New feature! locking device close-up.

New feature! Locked securely in place.

New feature! Improved ergonomics.

New feature! Convenient lens cap.

What’s the difference between the M10 mark (i) and mark (ii) filter holder.

  • Lens cap included in the kit- You can leave the adapter ring on the lens permanently in your bag.
  • Weight- Mark (i) = 76g and Mark (ii) = 59g– significantly lighter even with new extra features.
  • Feels more sturdy and durable.
  • Ergonomically easier/faster set up. The holder can be taken-off by one hand directly.
  • Brilliant new locking feature with the use of Chinese traditional mortise and tenon joint structure.

Let’s take a closer look at the M10 “round” drop-in Circular Polariser (CPL) (ii)- included in the kit.

The image above was taken with Haida M10 “round” drop-in CPL (ii) in the Haida M10 filter holder (ii) -Post-processed in Adobe Photoshop. ISO 100, F16, 1/60 @16mm on a full-frame camera.

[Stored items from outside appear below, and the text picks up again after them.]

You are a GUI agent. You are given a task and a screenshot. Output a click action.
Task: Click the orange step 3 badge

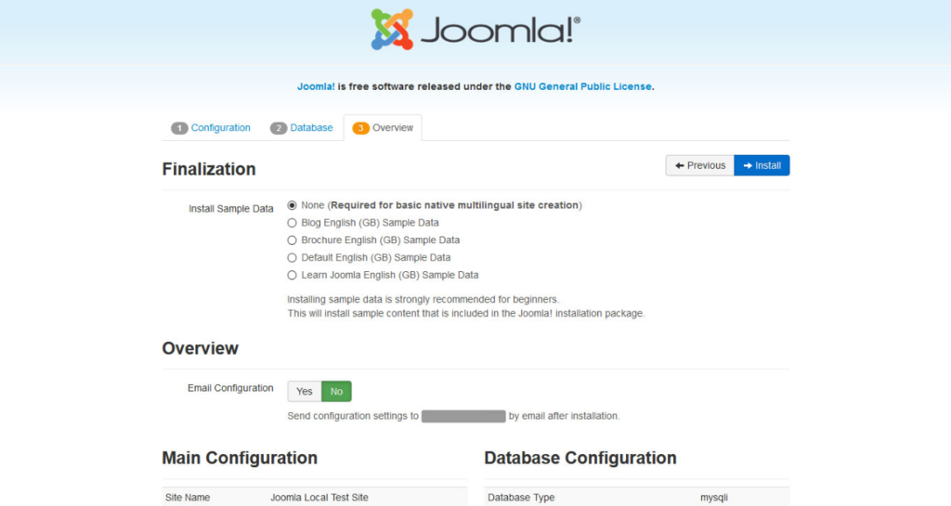click(360, 128)
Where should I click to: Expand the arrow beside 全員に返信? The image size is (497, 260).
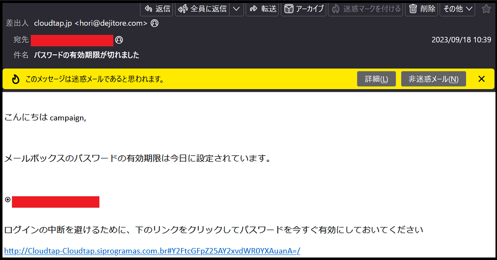[x=237, y=8]
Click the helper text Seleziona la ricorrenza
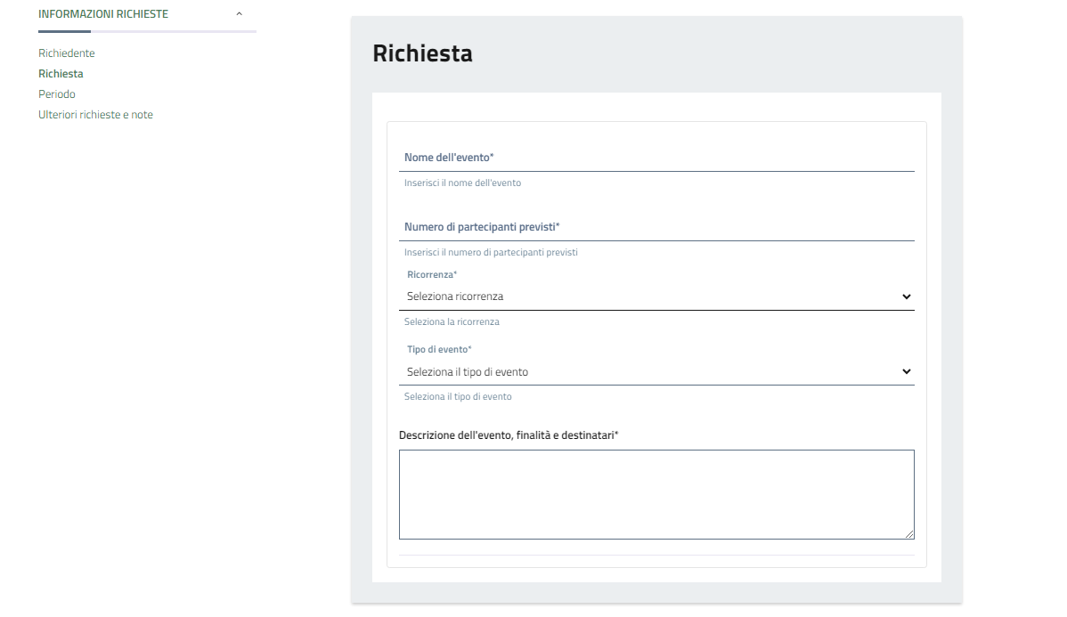Screen dimensions: 1067x617 coord(452,322)

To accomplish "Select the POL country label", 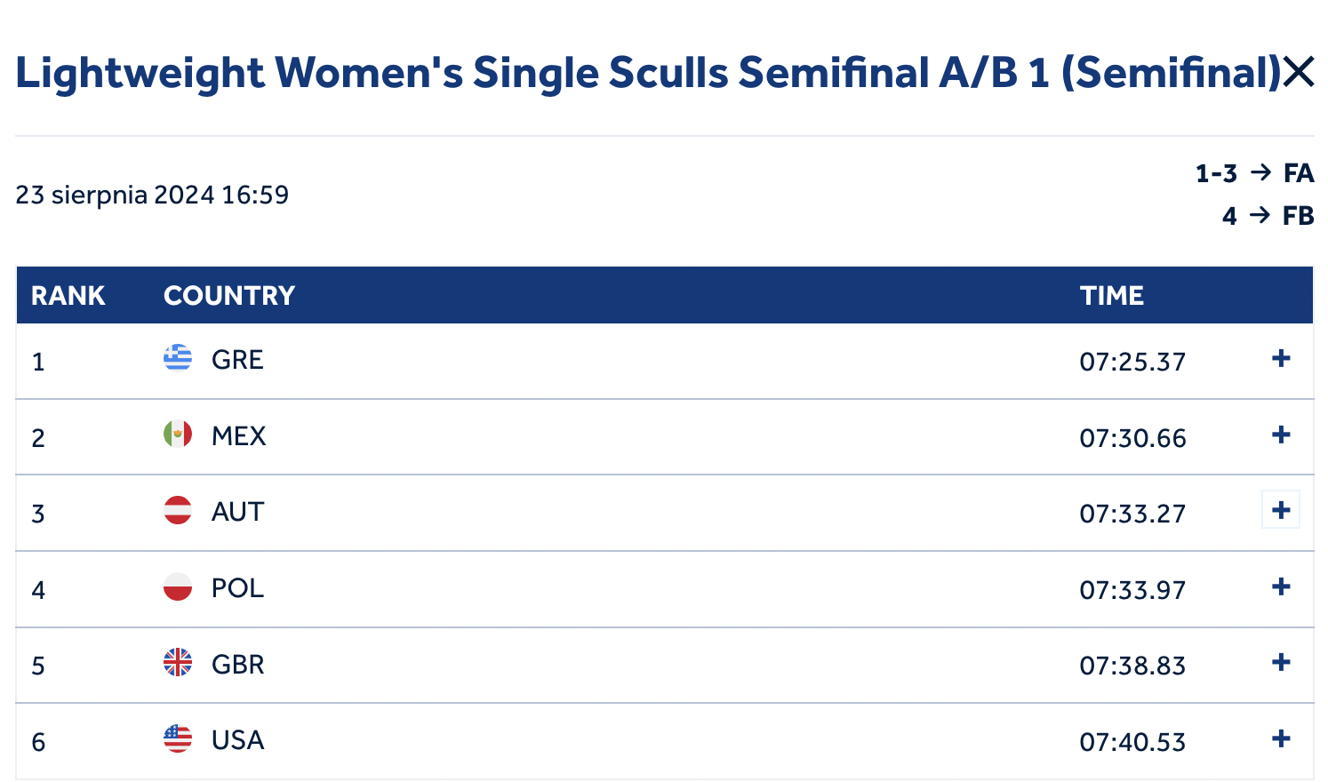I will pos(237,588).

Inserting the Haida M10 “round” drop-in CPL (ii) into the M10 filter holder (ii) is super fast and very convenient. Simply drops between the holder and lens creating a perfect seal from any stray light. It’s almost like gravity does the work for you -Once you hear the click it’s locked in place. There is a three gear linkage design on the mount which smoothly rotates independently. Once you start turning the adjustable black dial centrally placed on the top of the filter, you’ll instantly see the polarisation intensify on your live view screen. I tend to always rotate 360 degrees first to check the availability of contrast, saturation, and reflection. The strongest effect takes place at an angle of 90 degrees from the sun, i.e. make sure your line of sight is perpendicular to the direction of the sun. The filter is easily removed or exchanged by gently squeezing the red plastic tabs on the top and lifting it out without disturbing your composition. Such a great Polariser that has never let me down, providing excellent sharpness from corner to corner and the absence of color casts. Its sleek design allows the use of wide-angle lenses such as a 16mm on a full-frame camera with no evidence of unwanted vignettes. The frame part has been upgraded from plastic to a more durable Aluminium.

Images below-showing straight-out-of-camera @30mm with no filter and with Haida M10 (ii) filter holder and M10 “round” drop-in CPL (ii). No post-processing on either other than lens correction in Lightroom. Demonstrating how the filter has retained every bit of sharpness. The results speak for themselves.

Without/with Haida M10 “round” drop-in CPL (ii) in the M10 filter holder (ii). Without= ISO 100, F11, 1/30 and with filter ISO 100, F11, 1/8 @30mm.
Post-processed in Adobe Creative Cloud

Construction and design

  • High-quality optical glass.
  • Upgraded frame-now in Aluminium instead of plastic.
  • Anti-reflective coatings.
  • Scratch-proof.
  • Ultra-thin NanoPro coating.
  • Waterproof, meaning any droplets of water literally roll off like beads, no ugly smears.
  • The dreaded fingerprints wipe off easily with a soft microfibre cloth.
  • Most importantly for me it preserves image sharpness which let me tell you is second to none.
  • Colour fidelity.
  • Absolutely no vignette even at my widest 16mm.
  • M10 Adapter ring, M10 Drop-in Filters (i & ii) are universal to the M10 Holder (i & ii).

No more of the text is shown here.